Crash Reporting FAQ
General Questions
How can I get the stack trace from a crash on my development Chromebook?
Crash reporter will still collect crashes, they just won't be sent to the Crash Server. Beyond that, the crash reporter is no longer involved, but you can get more info from Getting a stack dump from a minidump file.
How can I get a core dump from a minidump for use by gdb?
There's a minidump-2-core
executable provided by Breakpad to convert a
minidump to a core file. You can build it in a Chrome checkout with
ninja -C out/Default minidump-2-core
, or you can build it in a Chrome OS
checkout with sudo emerge google-breakpad
.
Once you have minidump-2-core
, you can look at section Use gdb to show a
backtrace
of the Debugging a Minidump
File guide. This is
my collection of instructions for how I've made use of gdb
given a minidump
file. It shows, for example, how to adjust the symbol addresses in gdb
so they
match up appropriately, and it includes instructions for how to do this for ARM
minidumps as well.
Googlers: You can also look through the section Crash dump analysis, which is where I found the address-adjusting logic.

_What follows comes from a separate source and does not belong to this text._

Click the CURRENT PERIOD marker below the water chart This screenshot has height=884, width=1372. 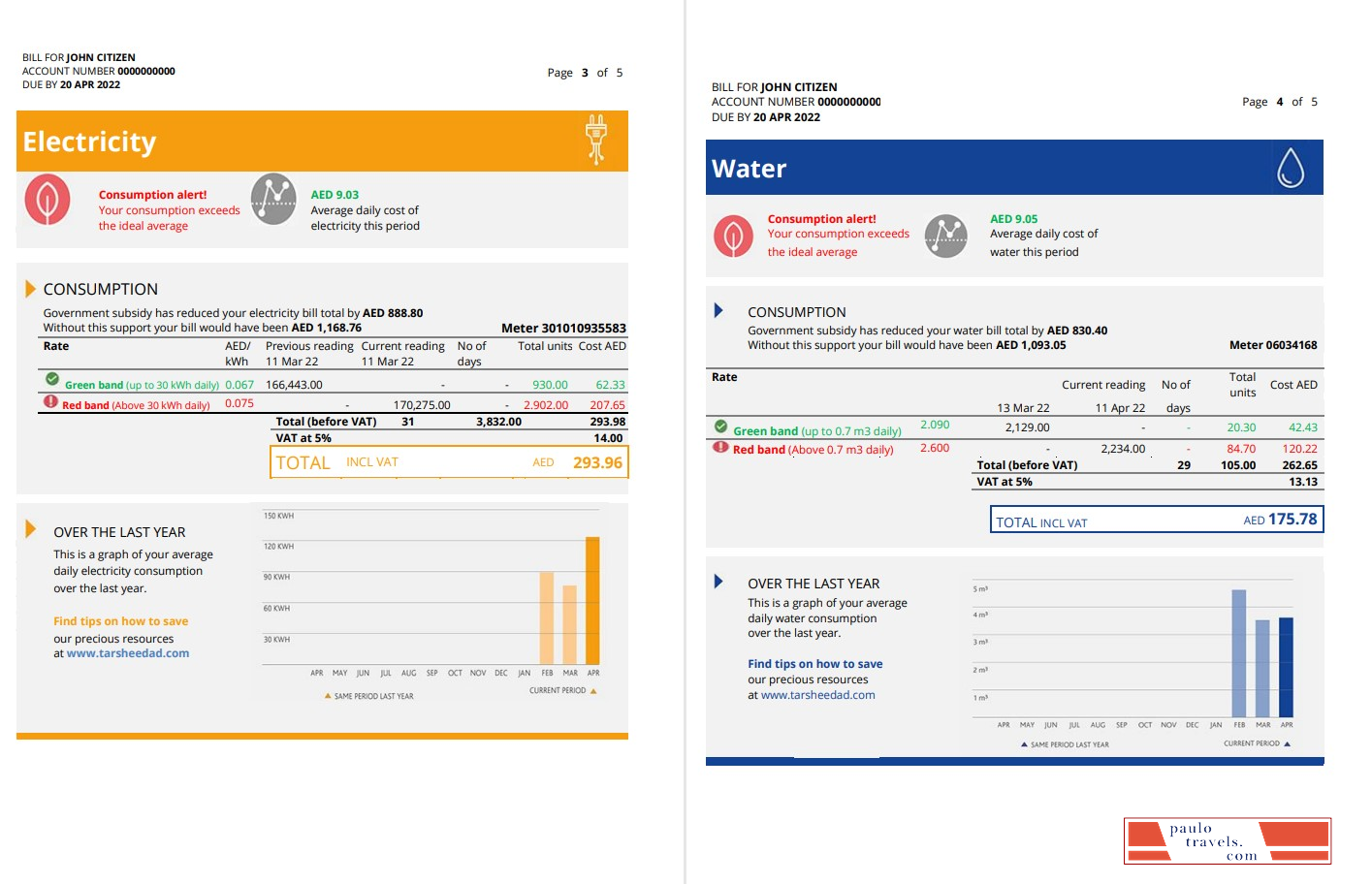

Is there a design document for Chrome OS Crash Reporting?
Yes, in the project sources. For a general overview, though:
For non-Chrome processes we use an external program, crash_reporter
, that
gets called by the kernel when a crash occurs. It gets passed the crashing
process's core file, and takes care of generating the report. crash_reporter
also generates a report for kernel crashes, unclean shutdowns, and several other
things.
For Chrome processes, it uses Breakpad. When a Chrome crash occurs, the Breakpad library code linked into it takes care of generating a report. Then it calls crash_reporter to queue the full report.

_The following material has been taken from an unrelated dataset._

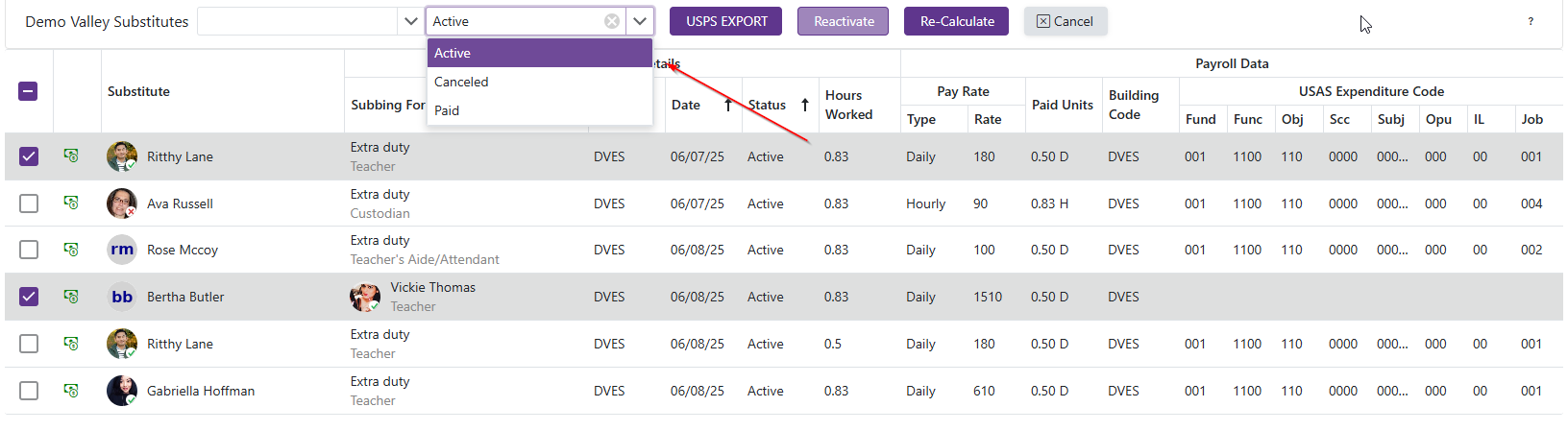Click Gabriella Hoffman's avatar photo
The image size is (1568, 431).
tap(122, 391)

The crash reports generated by crash_reporter
are uploaded by crash_sender
,
which is run via a cron job every hour.
We also report crash metrics (UMA) for Chrome OS. The crash metrics for
Chrome are reported and uploaded by Chrome itself. The crash metrics for
non-Chrome processes are reported by crash_reporter
via Chrome, which
then uploads them. crash_reporter
sends a metric for each crash, saying
whether it's a user crash, kernel crash, or unclean shutdown.
There are currently two different, but redundant, types of metrics being
reported by crash_reporter
:
- The old type uses the "Logging.CrashCounter" histogram with buckets for "user", "kernel", and "unclean shutdown" counts.

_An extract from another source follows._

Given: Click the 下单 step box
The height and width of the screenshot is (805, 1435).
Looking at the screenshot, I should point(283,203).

- The new type has Chrome report them in its own stability metrics (see https://crbug.com/193643 for more info).
What's the difference between "Aw, Snap!" and "He's Dead, Jim!"?
These are error pages shown by Chrome when a tab's process in some way dies. According to the Chrome Help pages, "You may see the "Aw, Snap!" message if a webpage's process crashes unexpectedly." On the other hand, "You may see the “He’s Dead, Jim!” message if the operating system has terminated the tab’s process due to a lack of memory. Alternatively, if you terminated the process using Google Chrome's Task Manager, the system's task manager, or with a command line tool, this message will appear as well."
That is, an "Aw, Snap" is most likely caused by a genuine crash of the non-browser process (e.g. renderer, plugin), and should result in a crash report if consent is enabled (see FAQ entry How can I know if my Chromebook will report crashes). The "He's Dead, Jim" is shown if a webpage's process is terminated by somebody or something else.
Reference ("Aw, Snap!"): https://support.google.com/chrome/answer/95669 Reference ("He's Dead, Jim!"): http://support.google.com/chrome/bin/answer.py?hl=en&answer=1270364 Reference: https://crbug.com/219693
Crash Reporter
Will a developer's build image upload crash reports?
No. A crash will still be processed by crash_reporter
, but the report will not
be uploaded to the Crash Server. More specifically, crash_sender
will only
send crash reports if the word "Official" appears in the
"CHROMEOS_RELEASE_DESCRIPTION" line of /etc/lsb-release
.
Googlers: You can override this behavior by running crash_sender
manually with
the --dev
option. This may be helpful for certain testing scenarios. By
default, crash_sender
will delay up to ten minutes before sending each crash
report, so you will probably also want to set the command line option
--max_spread_time
to 0 to make them upload right away. Recipe for testing
crashes (as root, on a test image):
sleep 100 &
kill -SEGV $! # generate a core
metrics_client -C # force metrics consent
/sbin/crash_sender --dev --max_spread_time=0 # force the upload
grep crash_sender /var/log/messages
How can I know if my Chromebook will report crashes?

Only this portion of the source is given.